Please set down the stretch of the items below, from the line containing "Open the 4 Elementos guardados count" through the end of the items, reproducing each line without any change and omitting the pictures.

— begin —

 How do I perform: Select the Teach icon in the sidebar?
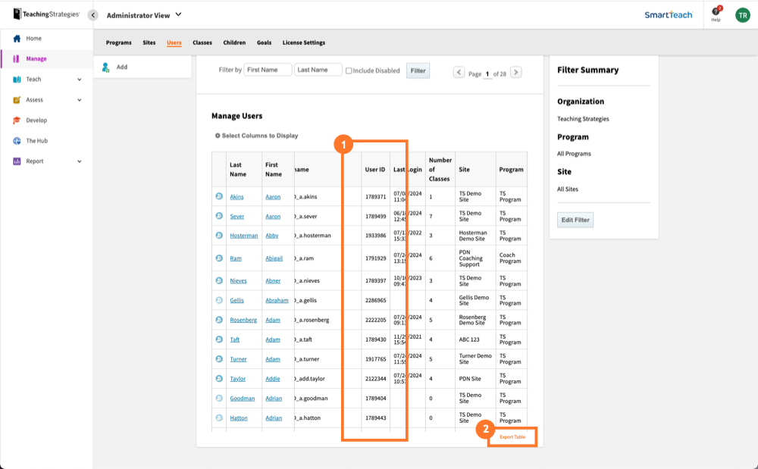[17, 79]
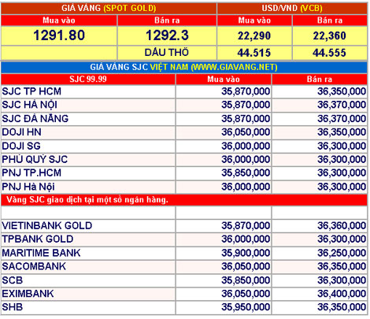Click the DẦU THÔ crude oil label
370x319 pixels.
pos(167,53)
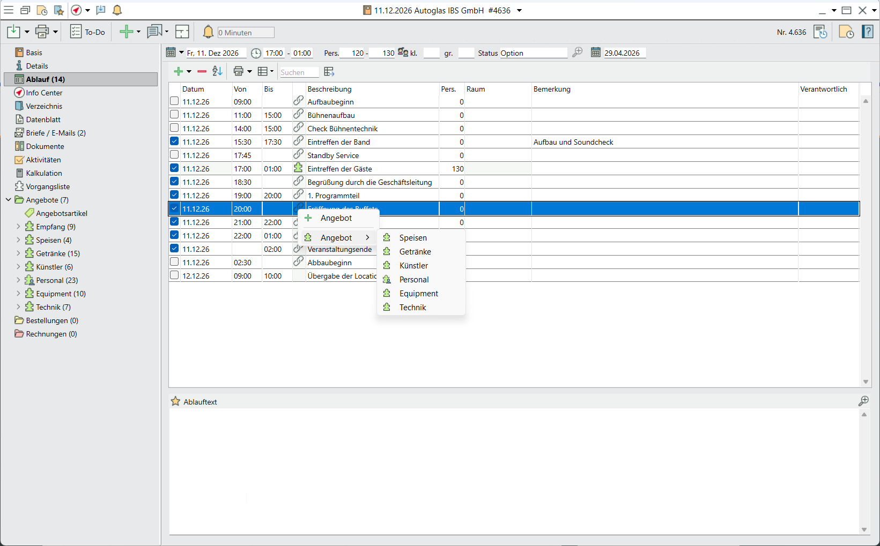Click the table scrollbar down arrow

tap(866, 382)
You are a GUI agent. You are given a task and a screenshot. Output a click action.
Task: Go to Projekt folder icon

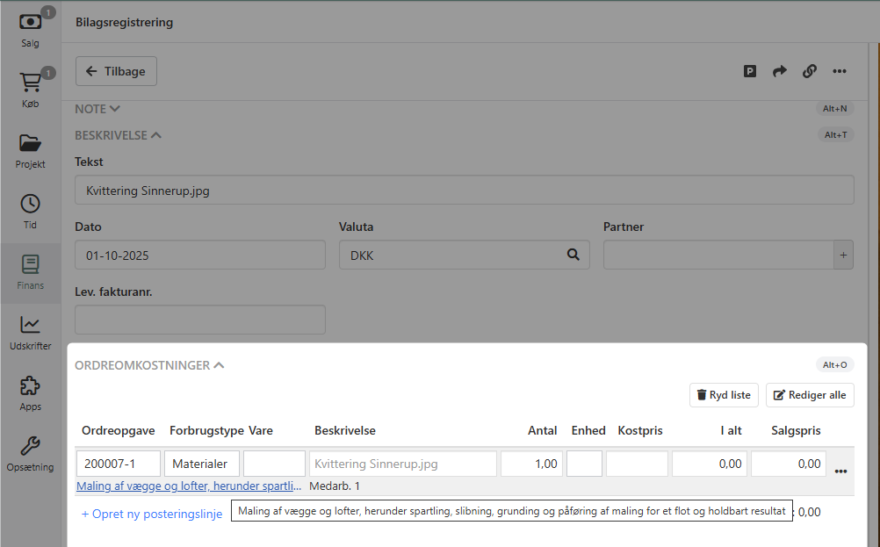31,150
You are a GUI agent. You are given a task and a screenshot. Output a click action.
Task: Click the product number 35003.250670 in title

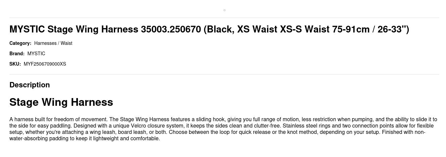[171, 29]
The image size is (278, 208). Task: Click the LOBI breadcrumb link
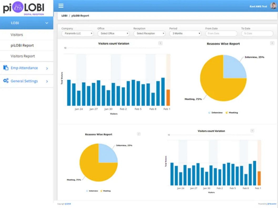point(64,16)

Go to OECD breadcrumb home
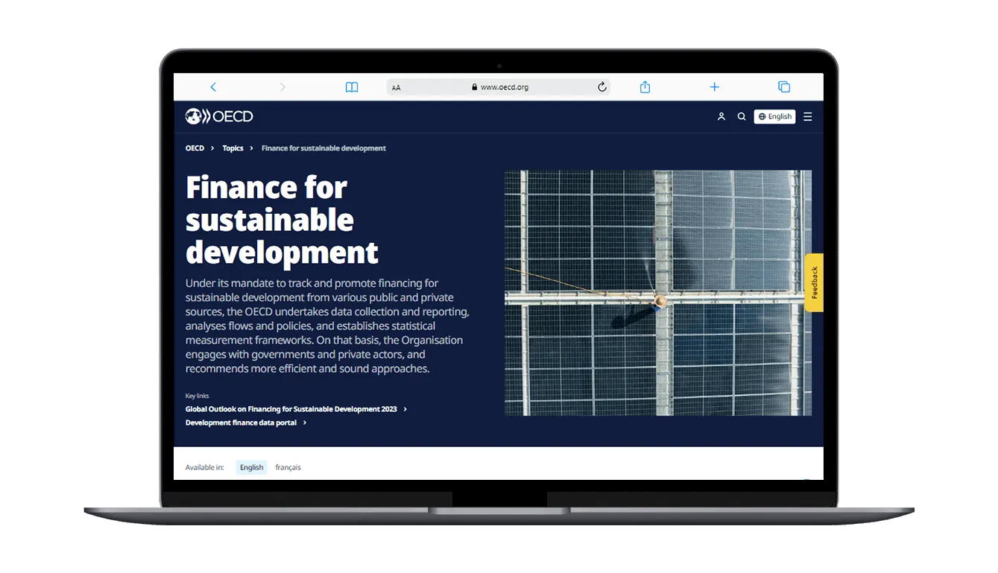[x=195, y=148]
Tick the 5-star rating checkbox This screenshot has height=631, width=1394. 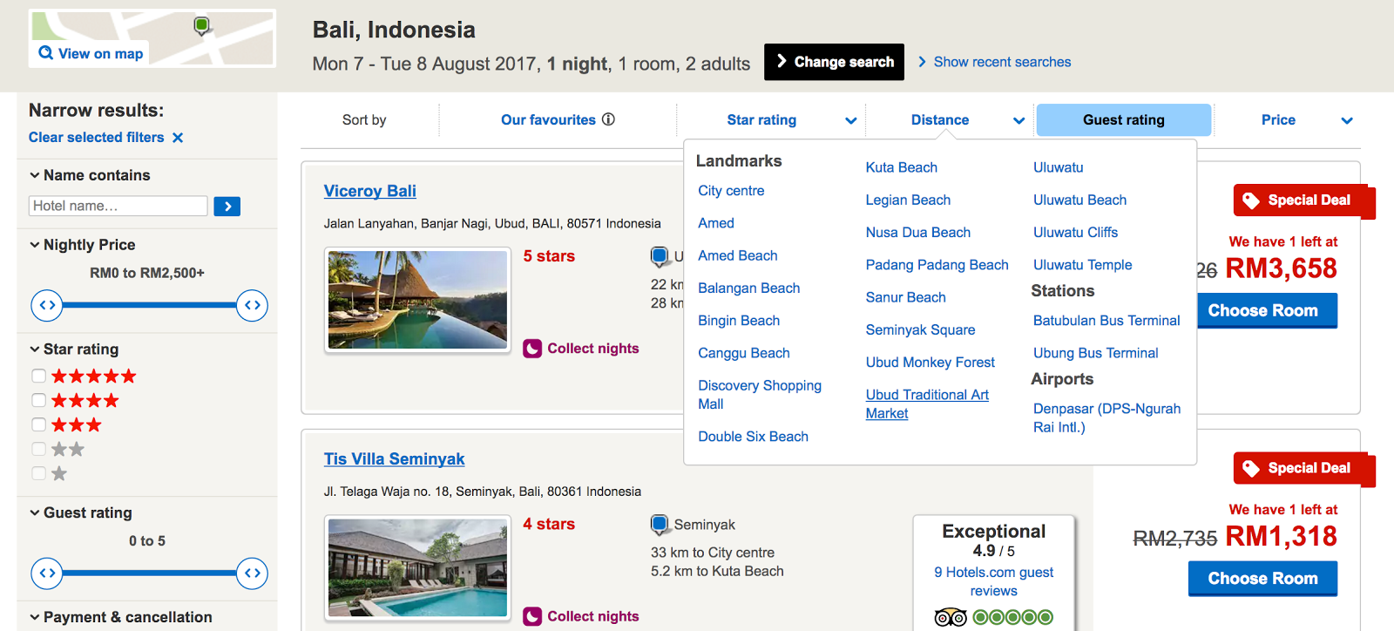click(x=38, y=376)
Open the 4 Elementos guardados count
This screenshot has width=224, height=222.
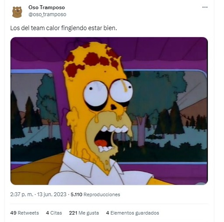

— end —

• [FULL OUTPUT]
Open the 4 Elementos guardados count
This screenshot has width=224, height=222.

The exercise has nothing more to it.